Il rally dell'ETF SCHD si è arenato: perché potrebbe rimbalzare a breve

Il rally dell'ETF SCHD si è arenato: perché potrebbe rimbalzare a breve
Crispus Nyaga
09 mar 2026, 17:06 PM
  • Lo Schwab US Dividend Equity ETF si è ritratto rispetto al massimo storico.
  • Il fondo probabilmente beneficerà della guerra in corso in Iran grazie ai suoi principali componenti.
  • La maggior parte delle società del fondo appartiene a settori come energia, beni di prima necessità e sanitario.

Il rally dello Schwab US Dividend Equity ETF (SCHD) si è arenato questo mese nel contesto del ritracciamento in corso del mercato azionario, mentre la crisi geopolitica in Medio Oriente proseguiva.

Il titolo SCHD è sceso a $30, circa il 3% al di sotto del massimo da inizio anno di $32.

L'ETF SCHD reagirà alla guerra in corso in Iran 

Il primo catalizzatore principale per l'ETF SCHD è la guerra in Iran in corso e le sue ricadute nella regione.

Questa guerra ha spinto i mercati azionari globali al ribasso, con gli indici Hang Seng e Nifty 50 in calo rispettivamente di oltre il 2% e il 7%.

Ha inoltre fatto salire i prezzi del petrolio greggio: Brent e il West Texas Intermediate (WTI) hanno oltrepassato il livello di resistenza importante a $100.

I prezzi del gas naturale sono anch'essi aumentati di due cifre quest'anno.

In positivo, l'ETF SCHD è composto da società che probabilmente trarranno vantaggio dalla guerra in corso.

Ad esempio, Lockheed Martin, il suo principale componente, beneficerà della guerra in corso poiché Paesi, compresi gli Stati Uniti, aumenteranno la spesa per la difesa. 

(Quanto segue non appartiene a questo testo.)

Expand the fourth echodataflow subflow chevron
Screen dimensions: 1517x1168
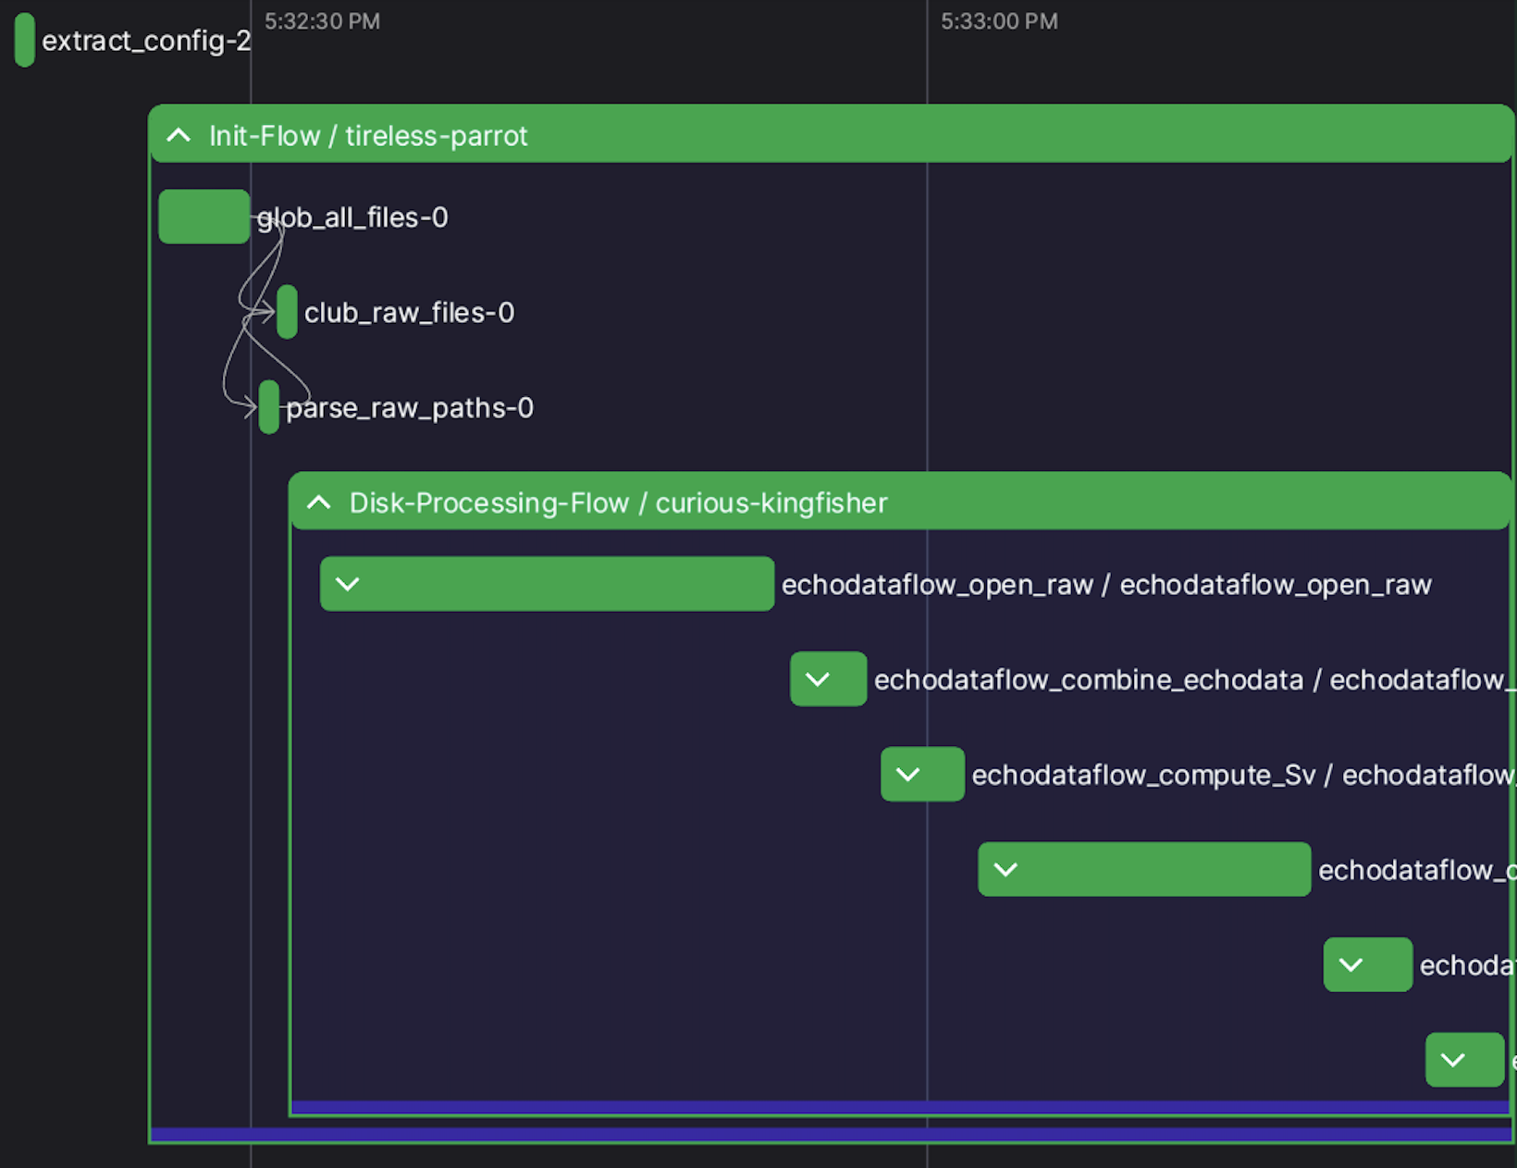tap(1005, 869)
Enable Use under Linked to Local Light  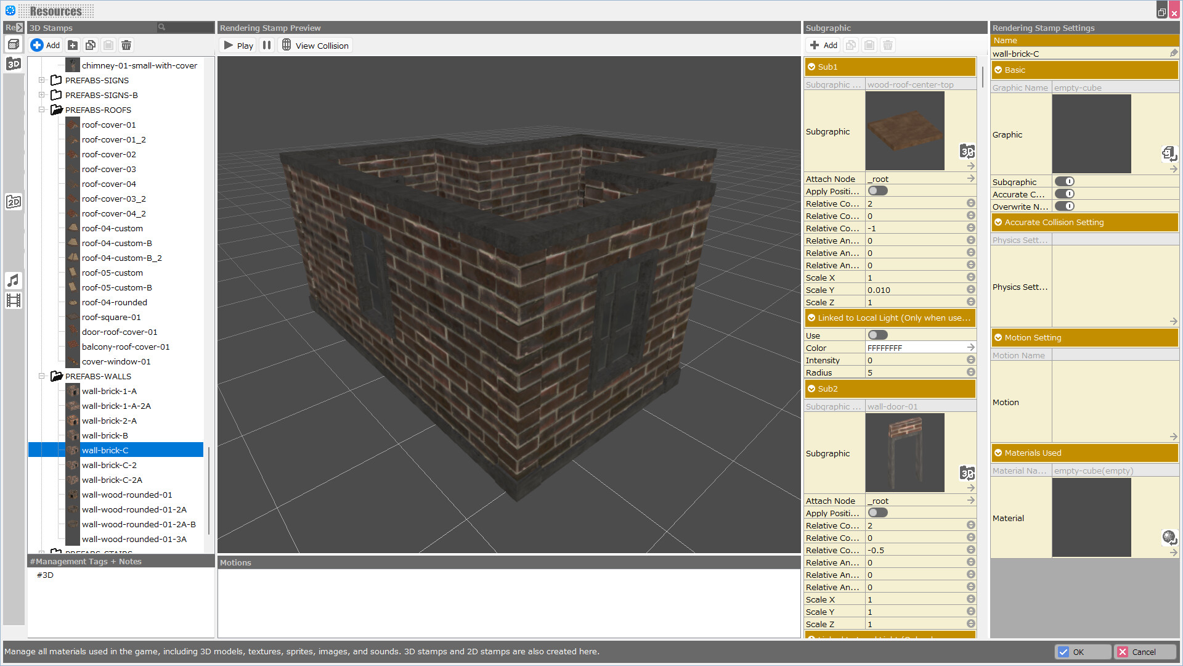point(877,335)
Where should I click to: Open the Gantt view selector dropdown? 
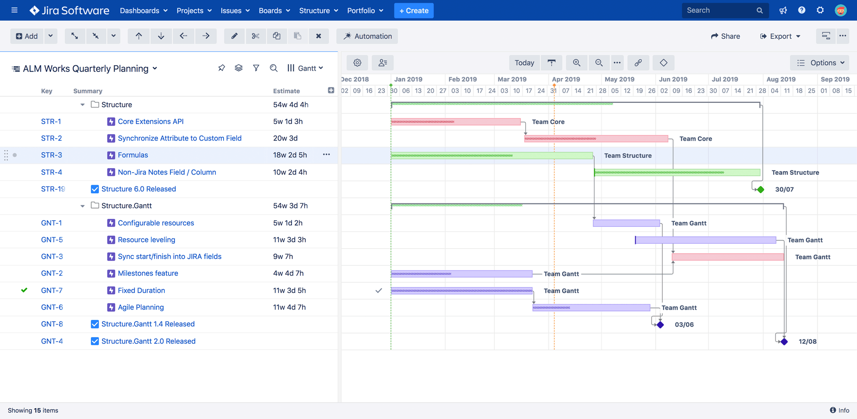coord(305,68)
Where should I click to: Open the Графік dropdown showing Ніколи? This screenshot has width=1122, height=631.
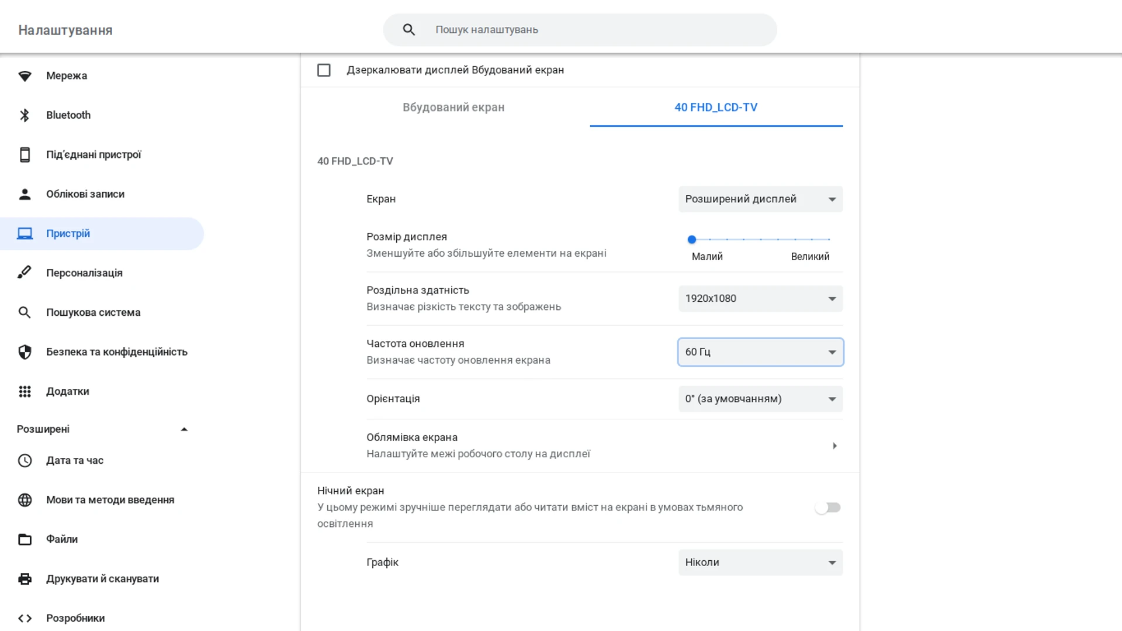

È probabile che arrivino più ordini da Paesi del Medio Oriente, che hanno visto la vulnerabilità dei loro sistemi. 

ConocoPhillips e Chevron, gli altri grandi nomi del fondo, trarranno anch'essi vantaggio dall'impennata dei prezzi del petrolio greggio e del gas naturale.

Le società energetiche rappresentano circa il 20% del fondo.

Gli altri grandi nomi del fondo, come Verizon, Bristol Myers Squibb, Altria, Coca-Cola, PepsiCo e Texas Instruments, non saranno sostanzialmente influenzati dalla guerra in corso. Le società dei beni di prima necessità e del settore sanitario rappresentano il 18,50% e il 16,20% del fondo.

L'ETF SCHD beneficia inoltre della rotazione in corso da growth a value, mentre gli investitori mettono in dubbio il boom dell'IA. Infatti, alcune delle principali società nel settore dell'IA hanno ceduto terreno negli ultimi mesi. 

NVIDIA, il principale protagonista mondiale, è entrata in una correzione tecnica dopo essere scesa del 16% rispetto al suo massimo dello scorso anno.

Analogamente, Palantir, un'altra società leader nell'IA, è entrata in un mercato ribassista, scendendo di oltre il 20% rispetto al massimo storico.

Altri protagonisti del settore IA come Adobe, ServiceNow e Amazon sono tutti in calo.

L'ETF SCHD è inoltre fortemente sottovalutato: i dati mostrano che il rapporto prezzo/utili (P/E) è pari a 18,6, molto inferiore al 23 dell'S&P 500.

Il suo rapporto prezzo/flusso di cassa libero (P/FCF) di 10 è inferiore rispetto ad altri fondi.

Altri potenziali catalizzatori per il fondo saranno i prossimi dati sull'inflazione al consumo negli USA e il rapporto sulle spese per consumi personali (PCE), in uscita mercoledì e venerdì di questa settimana.

Analisi tecnica del prezzo delle azioni dell'ETF SCHD 

Grafico SCHD | Fonte: TradingView 

Il grafico a timeframe giornaliero mostra che il prezzo dell'ETF SCHD si è ritratto dal massimo da inizio anno di $32 all'attuale $30.

In positivo, il fondo è rimasto sopra le medie mobili esponenziali (EMA) a 50 e 100 giorni. 

Ha inoltre formato una figura a bandiera rialzista, composta da una linea verticale e da un canale che ricorda una bandiera issata.

Di conseguenza, lo scenario più probabile è che il fondo continui a salire, con il primo target fissato al massimo storico di $31,95.

Un impulso al di sopra di quel livello indicherebbe ulteriori guadagni, potenzialmente fino al livello psicologico di $35.